The concert presented the two groups playing Renaissance material together, found Orchestra 2001 playing 20th century pieces exploring Renaissance tropes, Piffaro playing Renaissance compositions, and many combinations in between.  The concert was a rare stimulus for extended contemplation of the wind instrument and of classical music’s development over the past 500 years, but didn’t offer much for patrons simply seeking enjoyment of pleasant musical aesthetics.

Freeman said that he hoped the concert, which is by nature a bit more removed from the contemporary soundscape than the group’s typical repertoire, would leave listeners “entertained, as this was a concert with as much great humor as academic musical ideas.”

And however infrequent, the concert did offer moments of baser pleasures.  A performance of Arne Running’s “Renaissance Redux,” a contemporary meditation on the pleasures of Renaissance musics filled the hall with swirling crescendos of baroque melodies stricken with modern clave rhythms.  And Orchestra 2001’s subsequent airing of Peter Schickele’s classical music spoofs written under the pseudonym P.D.Q Bach injected silly refrains of modernism into pastiches of self-serious classical arrangements.

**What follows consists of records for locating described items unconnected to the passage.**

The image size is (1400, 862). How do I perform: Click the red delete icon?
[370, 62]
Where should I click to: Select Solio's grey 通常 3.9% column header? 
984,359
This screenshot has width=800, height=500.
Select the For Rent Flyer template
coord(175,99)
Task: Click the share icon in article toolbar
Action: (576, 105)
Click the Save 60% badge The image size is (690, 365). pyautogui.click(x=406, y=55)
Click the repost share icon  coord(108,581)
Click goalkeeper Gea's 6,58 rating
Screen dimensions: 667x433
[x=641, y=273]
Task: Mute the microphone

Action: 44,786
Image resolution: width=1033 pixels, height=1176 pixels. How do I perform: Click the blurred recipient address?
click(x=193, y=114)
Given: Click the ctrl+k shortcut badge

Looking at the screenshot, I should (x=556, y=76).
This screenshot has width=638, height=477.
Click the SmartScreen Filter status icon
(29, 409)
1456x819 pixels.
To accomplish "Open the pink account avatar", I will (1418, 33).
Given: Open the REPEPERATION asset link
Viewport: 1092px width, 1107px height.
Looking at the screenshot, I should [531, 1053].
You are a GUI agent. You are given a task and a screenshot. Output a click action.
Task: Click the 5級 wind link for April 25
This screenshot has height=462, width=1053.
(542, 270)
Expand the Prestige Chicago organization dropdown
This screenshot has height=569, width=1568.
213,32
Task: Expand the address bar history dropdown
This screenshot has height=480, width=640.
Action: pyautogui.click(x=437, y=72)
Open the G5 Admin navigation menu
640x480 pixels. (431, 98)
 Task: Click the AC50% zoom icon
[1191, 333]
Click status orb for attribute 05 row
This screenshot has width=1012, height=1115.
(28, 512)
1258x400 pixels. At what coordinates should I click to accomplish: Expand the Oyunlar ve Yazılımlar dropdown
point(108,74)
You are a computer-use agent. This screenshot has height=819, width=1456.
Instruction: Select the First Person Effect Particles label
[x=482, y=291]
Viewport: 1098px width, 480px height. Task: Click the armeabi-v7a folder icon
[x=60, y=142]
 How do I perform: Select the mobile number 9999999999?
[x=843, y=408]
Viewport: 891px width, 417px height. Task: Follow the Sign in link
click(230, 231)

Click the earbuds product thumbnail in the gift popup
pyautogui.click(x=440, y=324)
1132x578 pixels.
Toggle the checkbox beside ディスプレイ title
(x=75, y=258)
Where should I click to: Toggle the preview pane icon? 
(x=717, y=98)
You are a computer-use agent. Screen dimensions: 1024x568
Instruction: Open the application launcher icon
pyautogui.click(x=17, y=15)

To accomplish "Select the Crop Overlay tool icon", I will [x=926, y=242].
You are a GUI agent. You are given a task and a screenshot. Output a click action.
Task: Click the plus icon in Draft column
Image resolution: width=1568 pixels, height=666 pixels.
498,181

Yet these moments were too few throughout a performance that exceeded two hours.  Although a deeply intellectually engaging performance, “The Winds of Yore” amounted to one of Orchestra 2001’s least approachable concerts of the last few seasons.  And even though all of the joint performance’s pieces were thought provoking at the least, the intended intellectual conversation seemed less essential than it has with past Orchestra 2001 concerts.

Orchestra 2001’s fall concert, a retrospective of difficult 20th century composer John Cage, whose oeuvre often toes the line between music and performance art, provided a comparable balance between chin-stroking and heart-stirring, but the questions the concert asked seemed much more essential.  While Cage’s works inspired questions about the nature of performance and the very perceptions of sound, “The Winds of Yore” posited more esoteric questions of irrelevance to the average listener immersed in the contemporary world of music.  Connecting the dots between Renaissance sounds and today is an important exercise for chronicling musical evolution, but it’s difficult to escape the feeling that this exercise is more than purely academic.

In any case, the concert was a slog of interesting materials, and at a certain point, interesting isn’t enough.  Sure, the concert rerouted neural pathways to places they wouldn’t have reached otherwise, but at some point post-intermission it was hard not to be reminded of the adage, art should entertain and instruct.  One isn’t much good without the other.